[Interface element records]
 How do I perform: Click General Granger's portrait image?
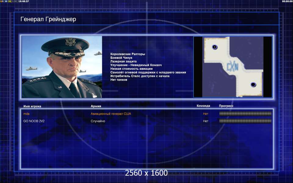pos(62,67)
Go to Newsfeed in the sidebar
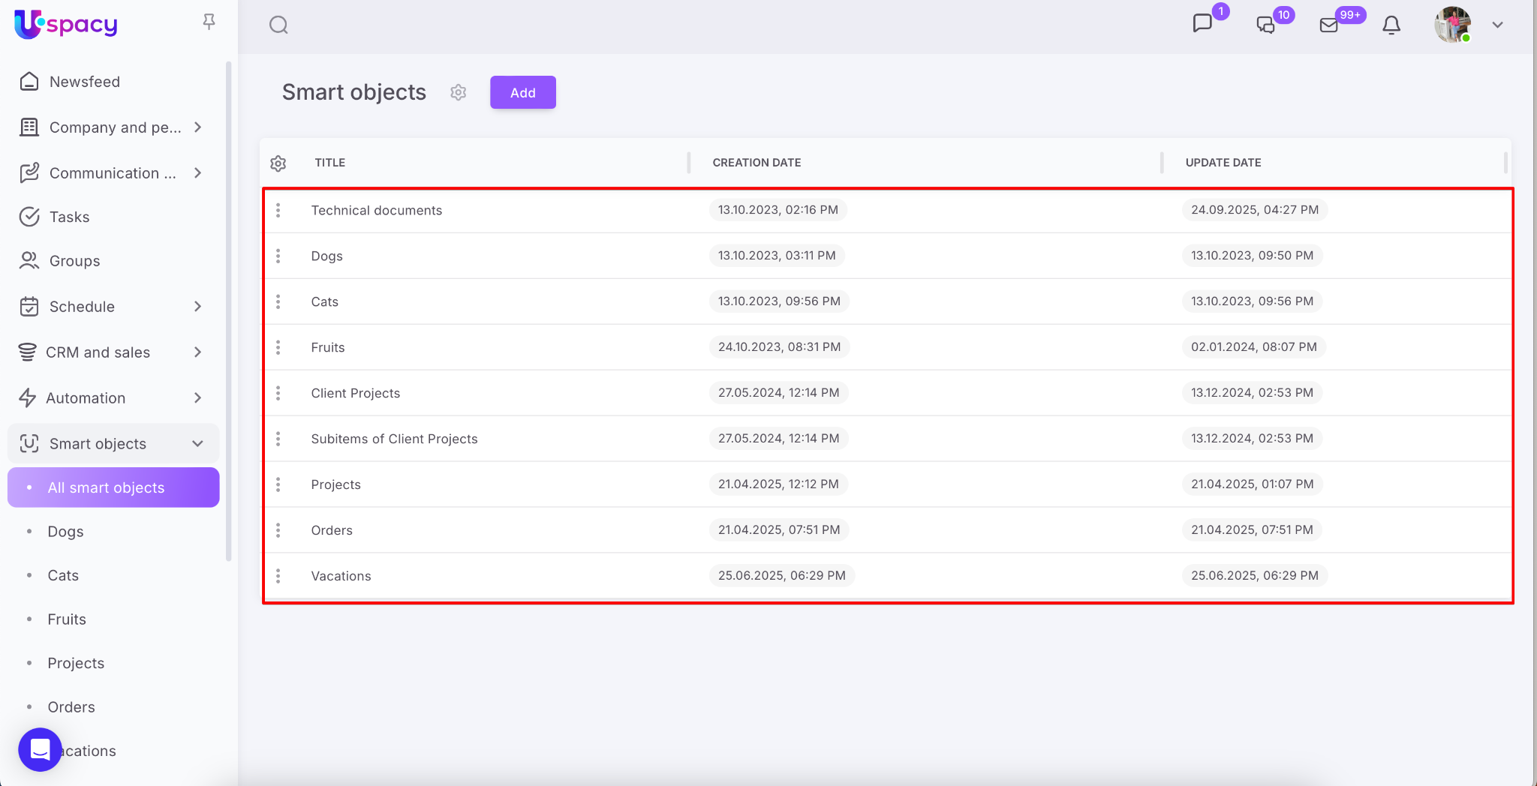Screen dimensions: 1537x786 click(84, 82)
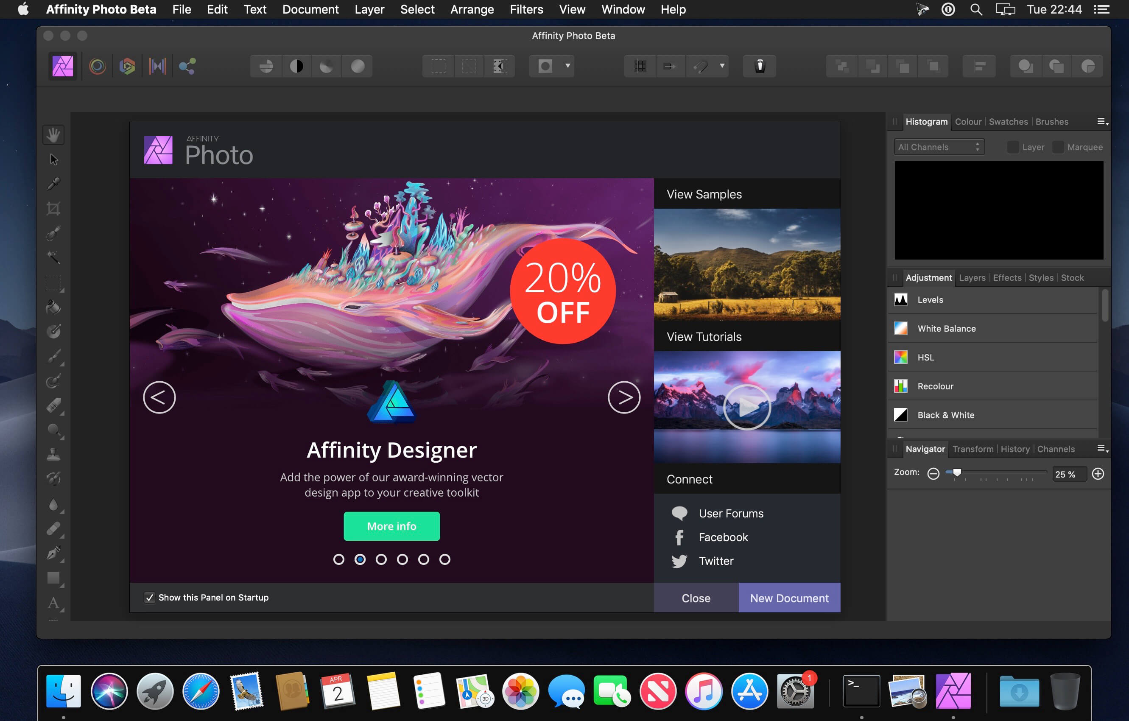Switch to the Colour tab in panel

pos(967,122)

__Goal of the exercise__: Copy out each line of the records above word for word, leaving the pictures out.

__Answer for the task__:
 How do I perform: Click General Granger's portrait image?
pos(62,67)
Go to Newsfeed in the sidebar
Screen dimensions: 1537x786 click(84, 82)
Switch to the Colour tab in panel

pos(967,122)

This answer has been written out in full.